The global pandemic has restricted us greatly to our homes. While we wait for the promise of vaccine availability, we can spend our time bingeing some fascinating cinema from around the world. Here are some of Gaysi’s picks to keep you entertained this week. Happy streaming!

The Oscar-winning Chilean film A Fantastic Woman is not an easy watch. The protagonist Marina is a trans woman whose stability is shattered after her partner’s untimely demise. She is interrogated by cops who unrepentantly misgender her on inspecting her ID. Her partner’s relatives make no bones about their transphobia towards her. She is wrongly perceived as a sex worker by a detective and is suspected of killing her partner in self-defense. She is made to undergo a humiliating medical examination to prove her innocence. Marina is told in no uncertain terms to keep away from her partner’s funeral to add to her humiliation. Such incidents are not a far cry from the trans community’s realities. Our identities are frequently and often violently dehumanized.
A Fantastic Woman is not merely a narrative of suffering, though. It is also the story of a woman who continues to fight against odds and assert her autonomy in a world hell-bent on killing her spirit.
I was overjoyed to see a trans actor playing the protagonist rather than let cis actors take up the role and get all the plaudits. Daniela Vega as Marina is an absolute revelation and gives a measured wallop of a performance. A Fantastic Woman is currently available for viewing on Amazon Prime India.

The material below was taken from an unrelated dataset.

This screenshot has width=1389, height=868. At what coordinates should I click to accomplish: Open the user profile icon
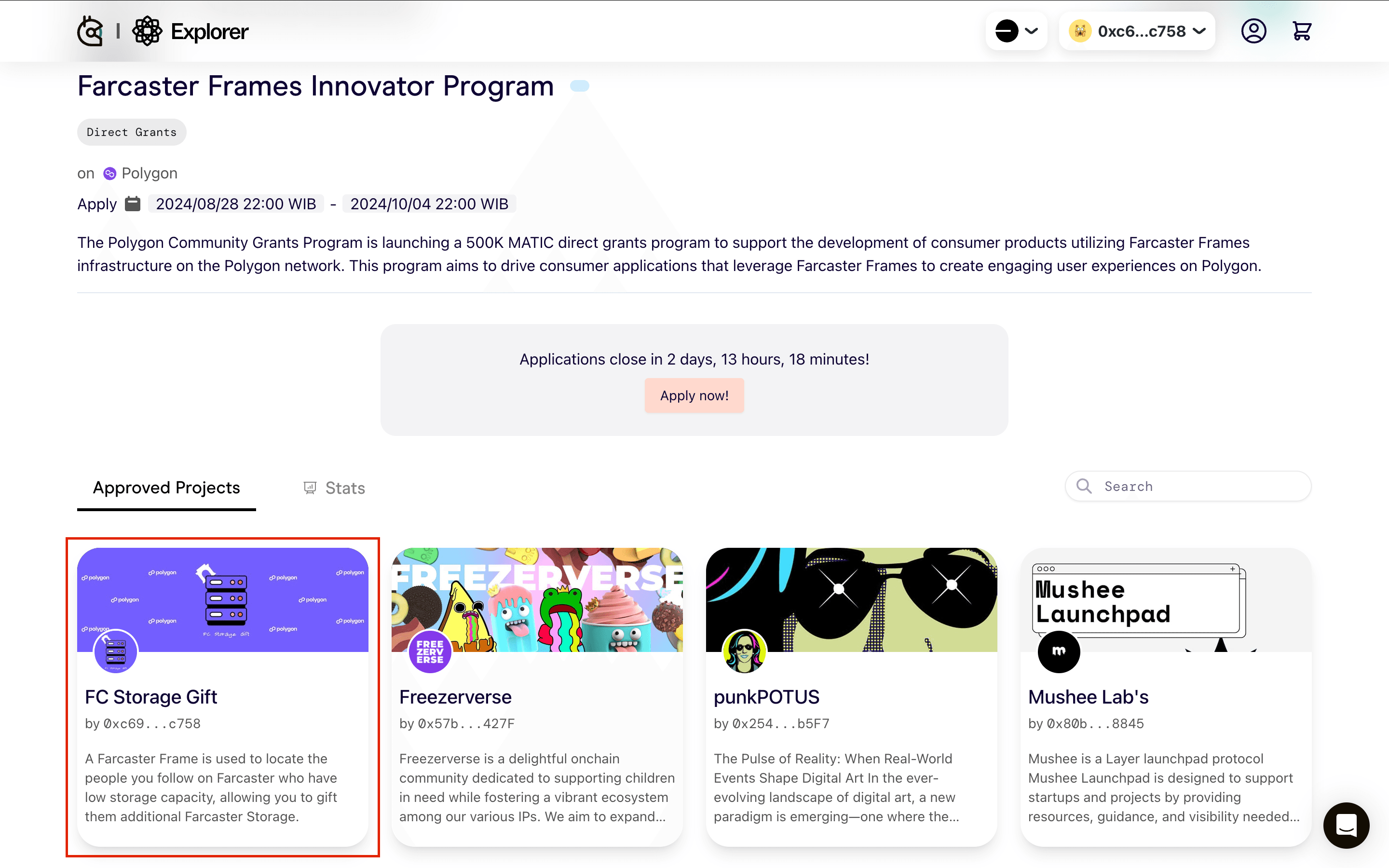coord(1253,31)
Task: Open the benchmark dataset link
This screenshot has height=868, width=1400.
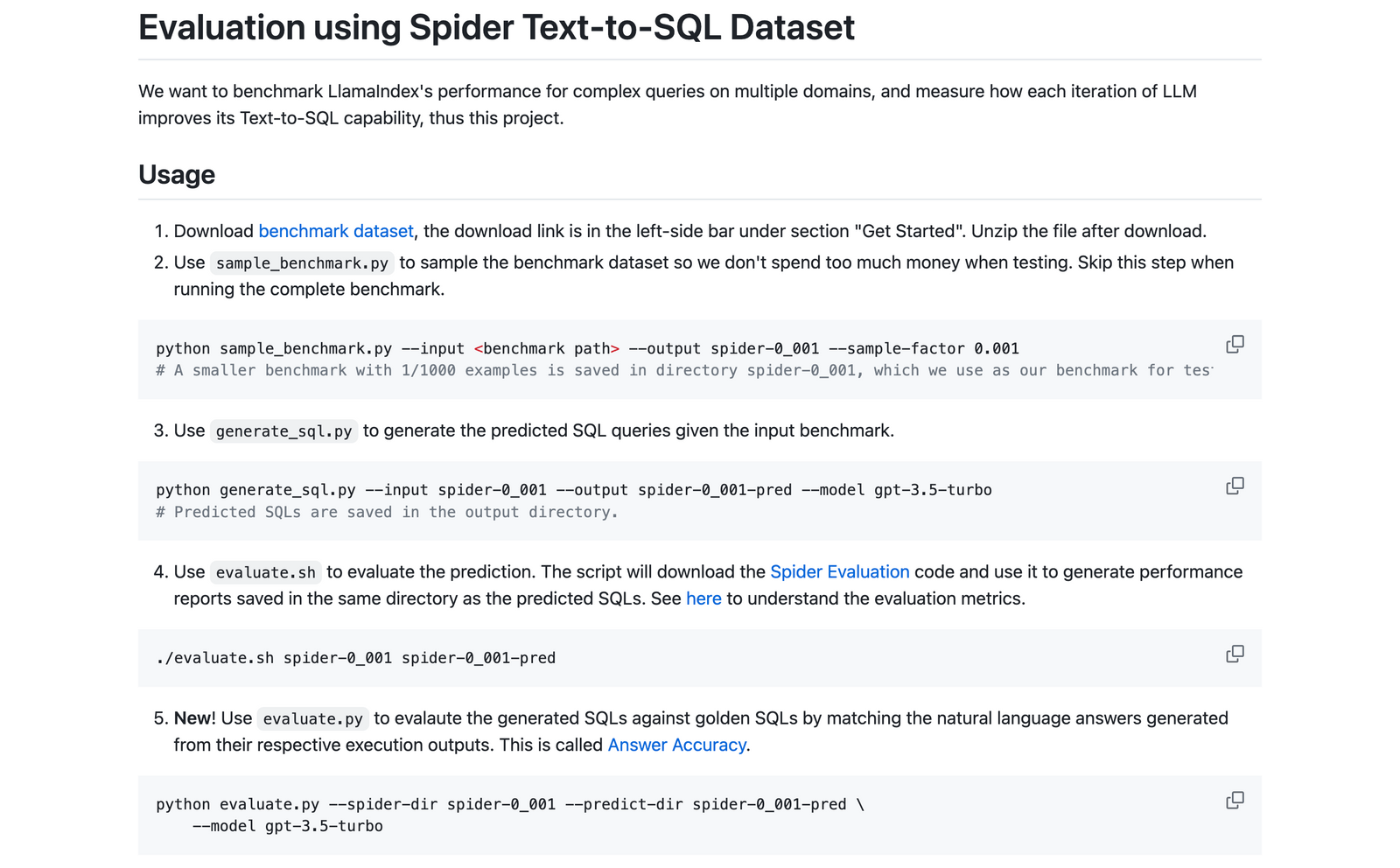Action: 336,231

I am Jonas, a 2018 French drama, is an intriguing character study of the protagonist Jonas, a thirty-plus gay man whose troubled past continues to haunt him. The film cuts between Jonas’ precarious present life and his teenage days of discovering his sexuality. The adult Jonas (Félix Maritaud) finds himself in regular fisticuffs and run-ins with law enforcement. Fed up with his constant cheating, his partner kicks him out of their apartment. Interspersed with the present-day scenes are those from his younger days (portrayed by Nicolas Bauwens). We see the blossoming intimacy between a quiet and bashful Jonas and his headstrong and willful classmate Nathan (Tommy-Lee Baïk).
The narrative reveals the tragedy that marked Jonas’ adolescence quietly and unhurriedly as it braces to the climax, keeping its audience captive without playing to the galleries. Go check it out on Netflix.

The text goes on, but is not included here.